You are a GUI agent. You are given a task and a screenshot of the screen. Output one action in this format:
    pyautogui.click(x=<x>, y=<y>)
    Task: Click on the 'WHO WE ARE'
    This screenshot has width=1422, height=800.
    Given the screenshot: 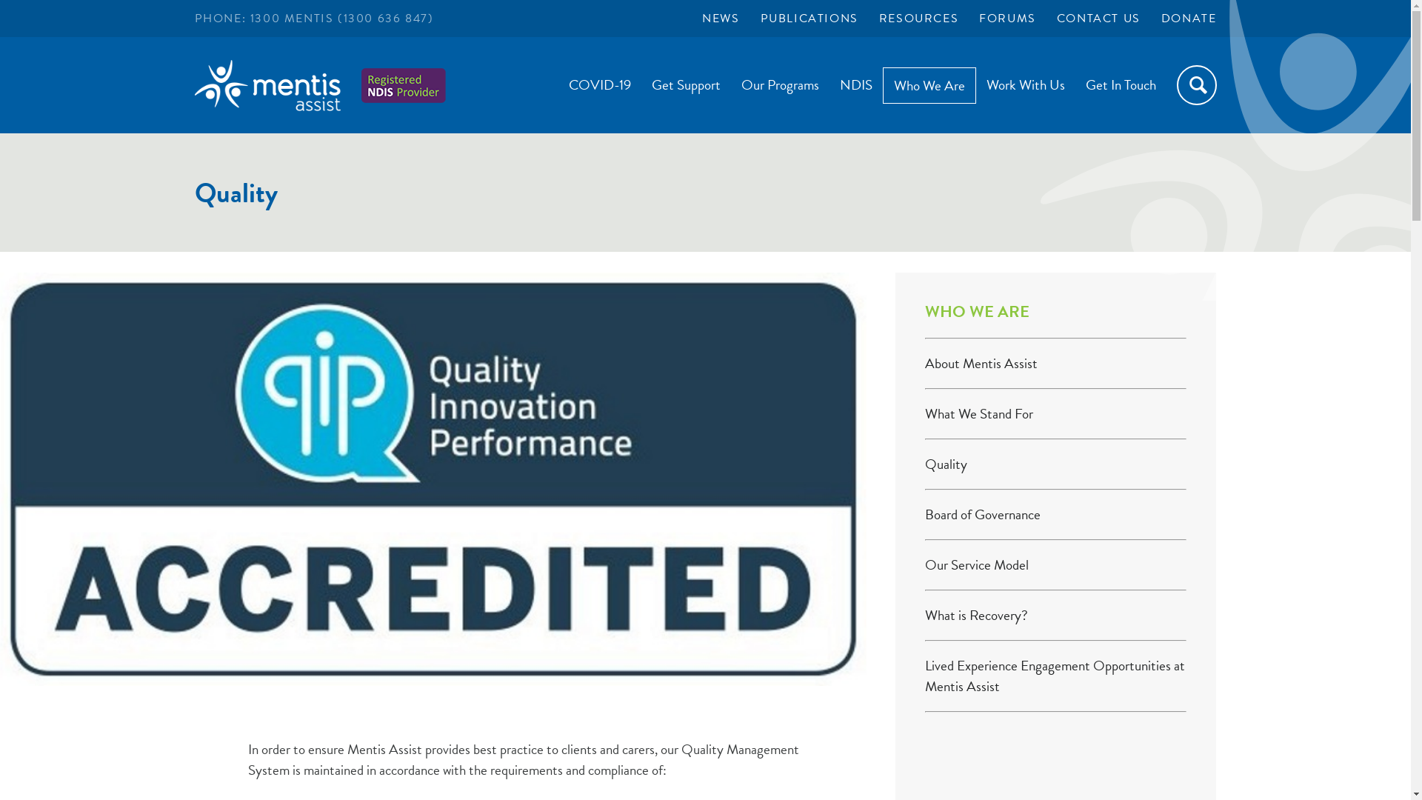 What is the action you would take?
    pyautogui.click(x=924, y=310)
    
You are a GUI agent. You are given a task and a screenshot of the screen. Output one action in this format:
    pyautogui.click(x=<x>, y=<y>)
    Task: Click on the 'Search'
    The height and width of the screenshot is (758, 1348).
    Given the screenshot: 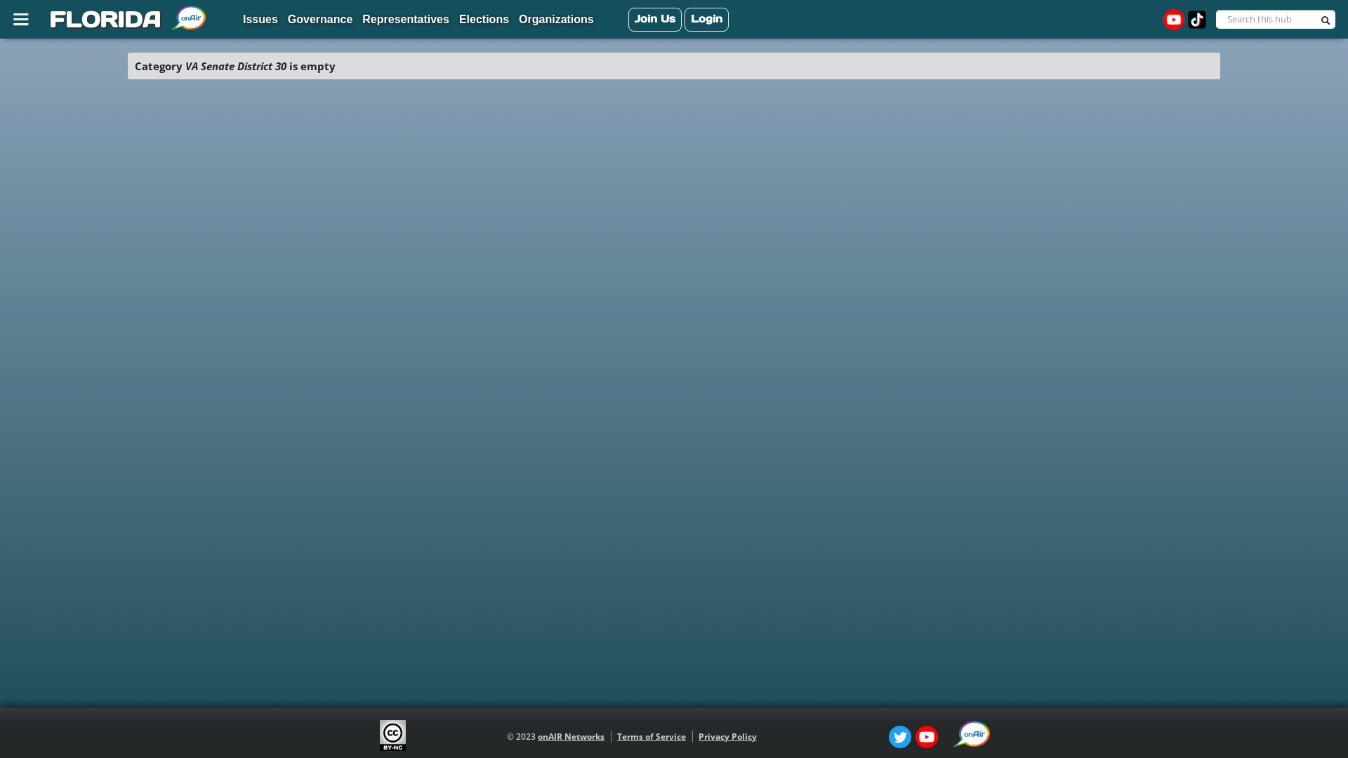 What is the action you would take?
    pyautogui.click(x=1327, y=22)
    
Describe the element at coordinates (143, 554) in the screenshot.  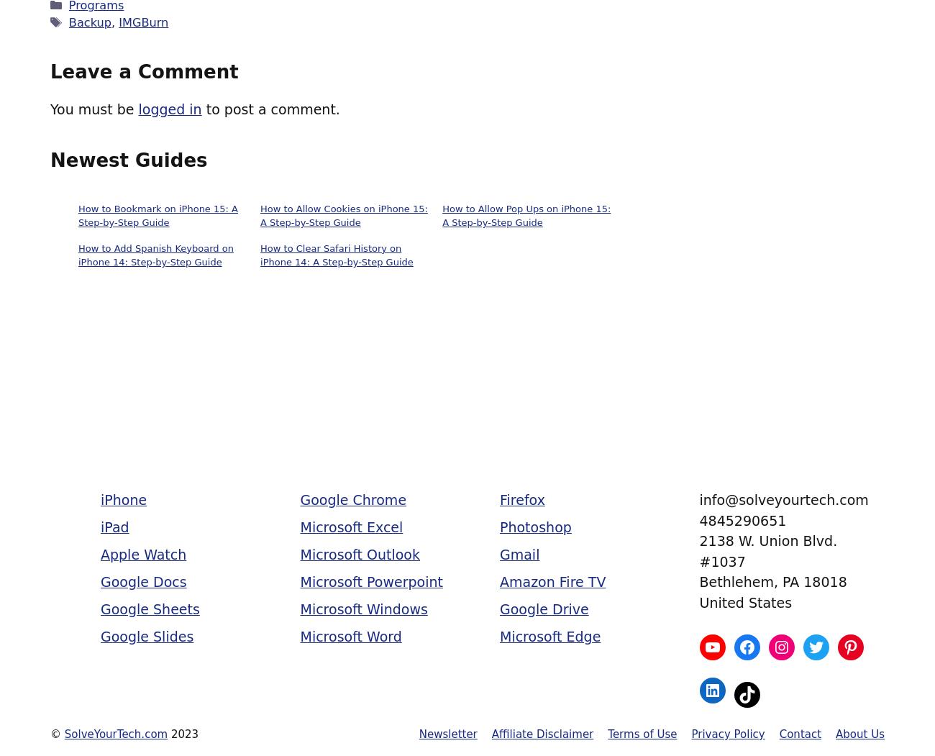
I see `'Apple Watch'` at that location.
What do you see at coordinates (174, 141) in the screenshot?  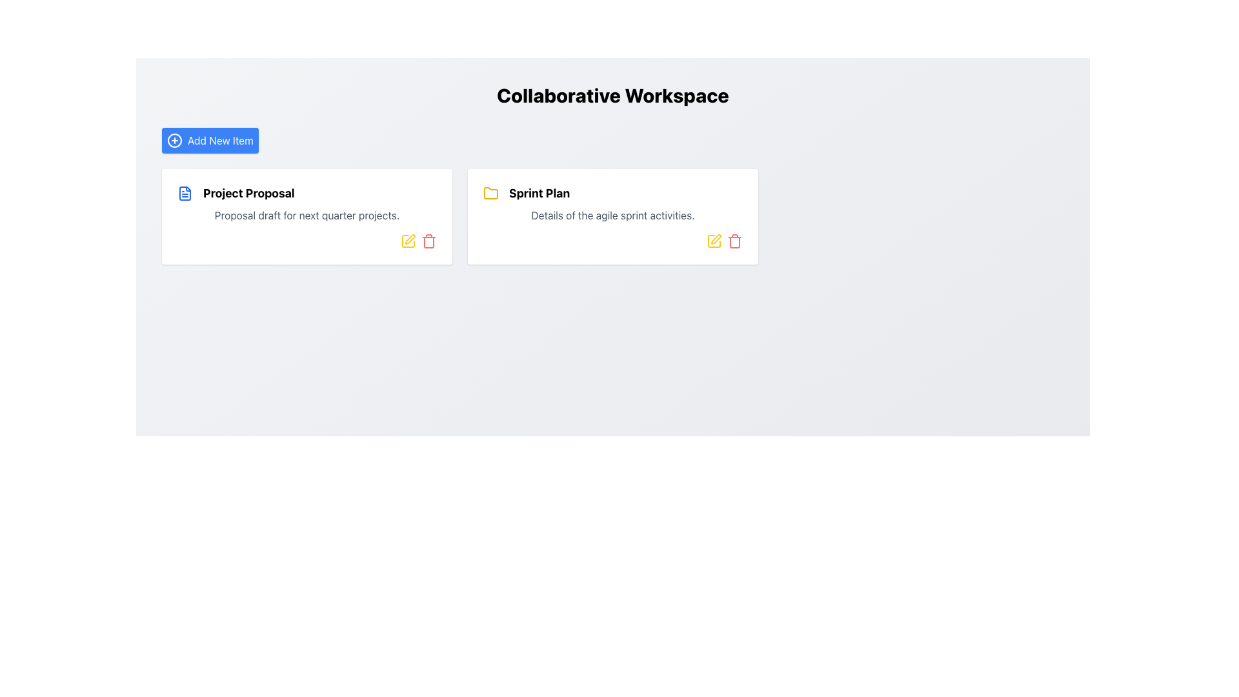 I see `the circular plus icon located to the left of the 'Add New Item' text within the blue rectangle at the top left of the interface` at bounding box center [174, 141].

==========

Aim of the exercise
Convert the lines of the records starting at the line containing "Describe the element" and ending at the line containing "at that location." into a JSON list of strings, one string per line. Leave the pictures out.

Exercise result
[
  "Describe the element at coordinates (143, 554) in the screenshot.  ",
  "I see `'Apple Watch'` at that location."
]